John Golden: Freelance Debugger is a short urban fantasy novella by Django Wexler, published by Ragnarok Publishing, and the first book in what I hope is a lengthy new series. It is a very different beast compared to his epic fantasy, The Thousand Names, but it is no less accomplished, and I can't wait to read more.
John Golden works in IT, he is a debugger, and his job is to delve into computer networks and eliminate fairy infestations. When I say he delves into computer networks, I mean that he can move himself into a different dimension called a burrow where the network and the fairy infestation are manifested as a sword and sorcery medieval world, and once inside the burrow he can get to work exterminating the fairy presence. It’s kind of like The Matrix meets A Midsummer Night's Dream. In this book, John has been hired by an IT security company to sort out a particularly nasty burrow that somehow got past their firewall.
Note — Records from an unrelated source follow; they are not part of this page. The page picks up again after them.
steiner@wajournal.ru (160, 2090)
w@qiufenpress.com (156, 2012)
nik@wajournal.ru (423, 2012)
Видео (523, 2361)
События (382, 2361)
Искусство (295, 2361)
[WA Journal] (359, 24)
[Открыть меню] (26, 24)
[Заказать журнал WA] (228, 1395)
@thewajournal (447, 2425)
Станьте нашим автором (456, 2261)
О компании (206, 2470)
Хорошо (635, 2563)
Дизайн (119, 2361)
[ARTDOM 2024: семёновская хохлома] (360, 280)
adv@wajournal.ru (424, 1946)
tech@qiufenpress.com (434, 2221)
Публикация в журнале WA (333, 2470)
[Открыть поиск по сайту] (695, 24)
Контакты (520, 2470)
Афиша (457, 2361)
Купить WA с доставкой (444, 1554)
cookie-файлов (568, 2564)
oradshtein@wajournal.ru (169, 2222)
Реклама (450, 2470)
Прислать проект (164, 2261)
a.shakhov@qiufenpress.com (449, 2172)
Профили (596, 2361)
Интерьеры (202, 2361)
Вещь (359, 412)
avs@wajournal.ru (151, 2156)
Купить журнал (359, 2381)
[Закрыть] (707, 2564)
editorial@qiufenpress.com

It is an unusual case for Golden right from the start, and as things start to get weirder, they also start to get a lot more dangerous.
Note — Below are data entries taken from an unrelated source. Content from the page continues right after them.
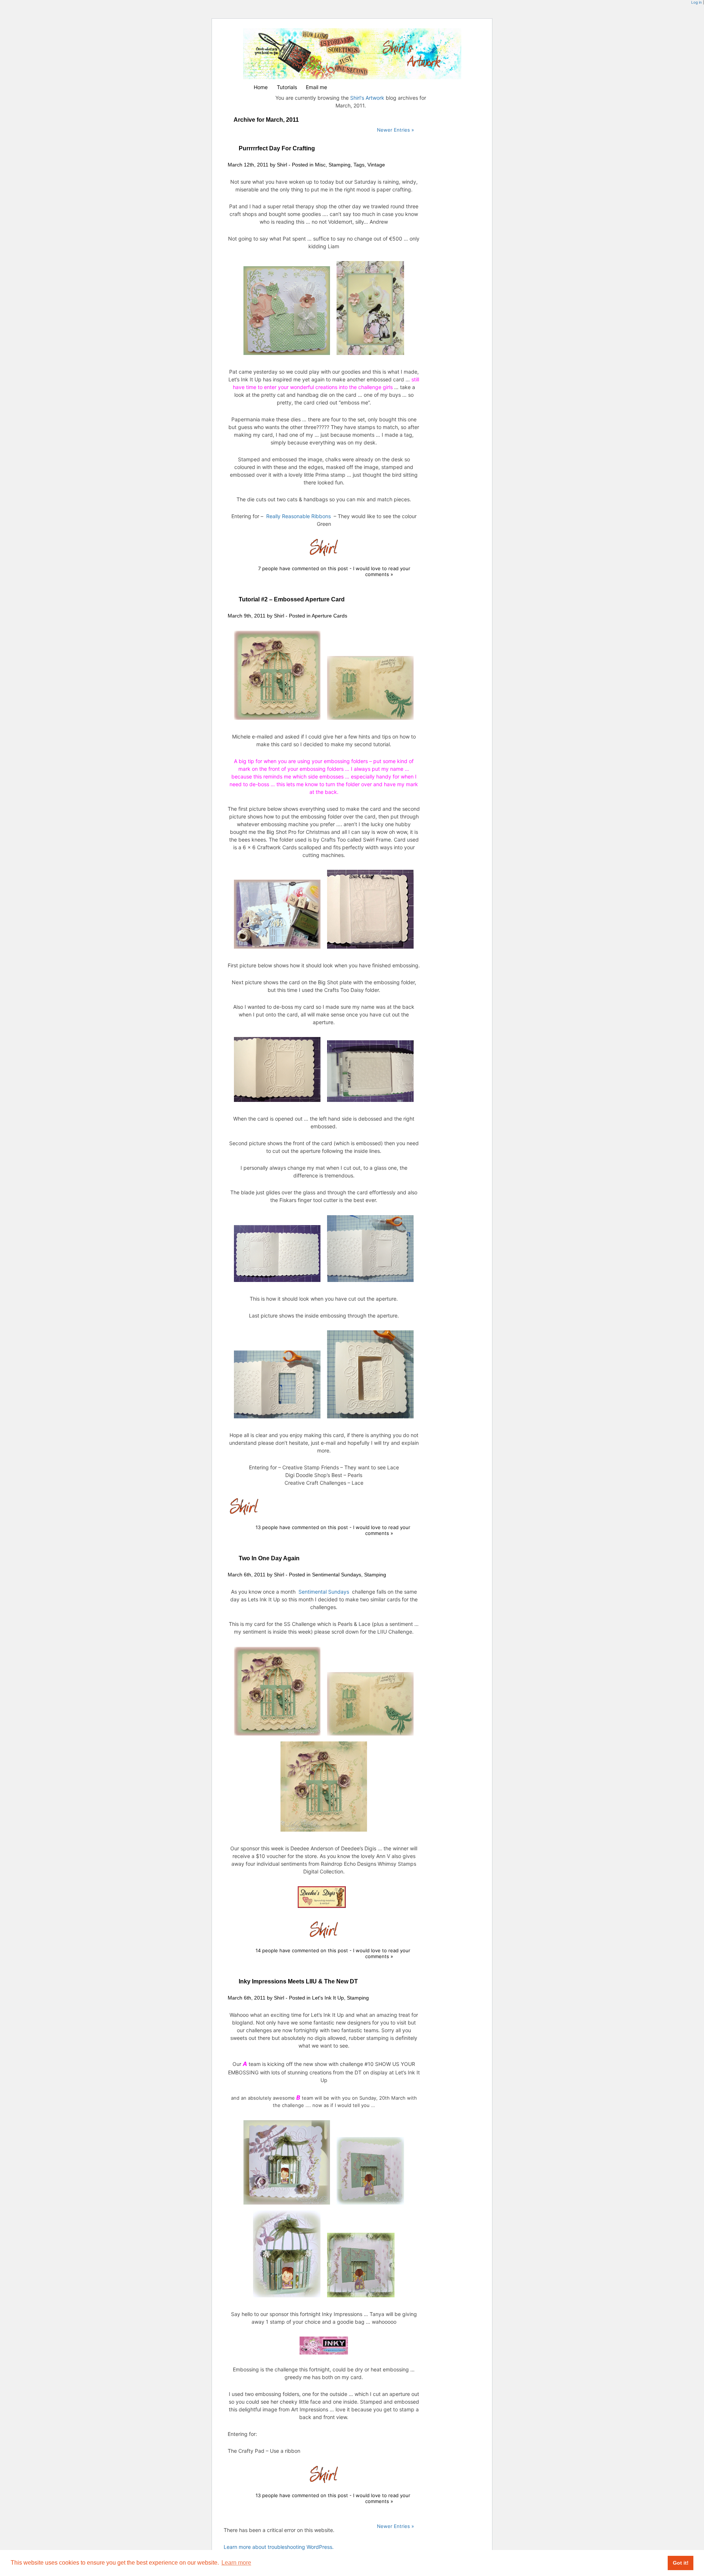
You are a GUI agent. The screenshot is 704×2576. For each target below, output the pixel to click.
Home (261, 87)
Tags (358, 165)
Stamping (340, 165)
This book is full of lots of geeky / nerdy / pop-culture references and plays on words (like when John Golden learned how to program in KOBOLD). The humour is quite dry and understated, constructed from observations of how IT support is largely treated. This book has also been written in a unique way with the main character's sister providing something similar to director's commentary as small footnotes that pop-up from time to time as the story progresses. Kind of like the footnotes that Terry Pratchett uses in his Discworld books. I feel like the footnotes are a little too frequent and slightly jarring at the start of the book, but after reaching the first quarter mark they started to feel much more like a natural extension of the story.
John Golden: Freelance Debugger is a fast read with a great style and a unique spin on incorporating the fairy realm into our own. If you have ever worked in IT or if you enjoy watching The IT Crowd, then I think you will really get a kick out of this book.